My goals for next week are to, as mentioned before, add networking functionality, friending / following functionality, and add score / level / acheivment functionality for completing recipe to the webapp.

Diya’s Status Report for 02/15/2024

This week was quite challenging for me as I was sick for most of it. Last week, I was recovering from a bacterial infection, and unfortunately, I came down with the flu this week, which led to a visit to urgent care. Despite that, I was still able to contribute to the project, particularly in refining our approach to hand gesture recognition and pivoting my role to contribute more effectively.

Initially, I had misunderstood the gesture recognition task, thinking I needed to find and train a dataset myself. However, after further research, I realized that MediaPipe provides a pretrained model with 90% accuracy for gesture recognition, meaning I could directly integrate it without training a new model. This required a shift in my focus, and I pivoted to handling the networking aspect of the project to add complexity and depth to my contribution.

Beyond that, I have been actively involved in facilitating group meetings, translating our use case requirements into quantitative design requirements, and preparing for the design review presentation this week.

Given my health issues, my progress is slightly behind where I initially wanted to be, but I have taken steps to ensure that I am back on track. Since the gesture recognition aspect is now streamlined with MediaPipe, I have moved focus to the networking component, which is a new responsibility.
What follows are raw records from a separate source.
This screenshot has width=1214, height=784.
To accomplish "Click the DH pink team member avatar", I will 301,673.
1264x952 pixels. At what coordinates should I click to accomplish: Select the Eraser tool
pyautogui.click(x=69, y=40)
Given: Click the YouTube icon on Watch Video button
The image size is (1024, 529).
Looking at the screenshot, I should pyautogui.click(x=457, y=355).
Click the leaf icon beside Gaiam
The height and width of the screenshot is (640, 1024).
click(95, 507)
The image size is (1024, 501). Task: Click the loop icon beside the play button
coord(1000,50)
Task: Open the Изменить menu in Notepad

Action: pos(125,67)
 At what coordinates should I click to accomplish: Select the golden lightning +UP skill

I am catching up by working on setting up the foundational pieces of the social network feature in our web app.

Next week, I plan to make significant progress on the networking component of the project. Specifically, I aim to set up user authentication for the web app to allow users to create accounts, implement user profiles, which will include cooking levels, past recipe attempts, and preferences, and develop a basic social network feature, where users can add friends and view their cooking activities.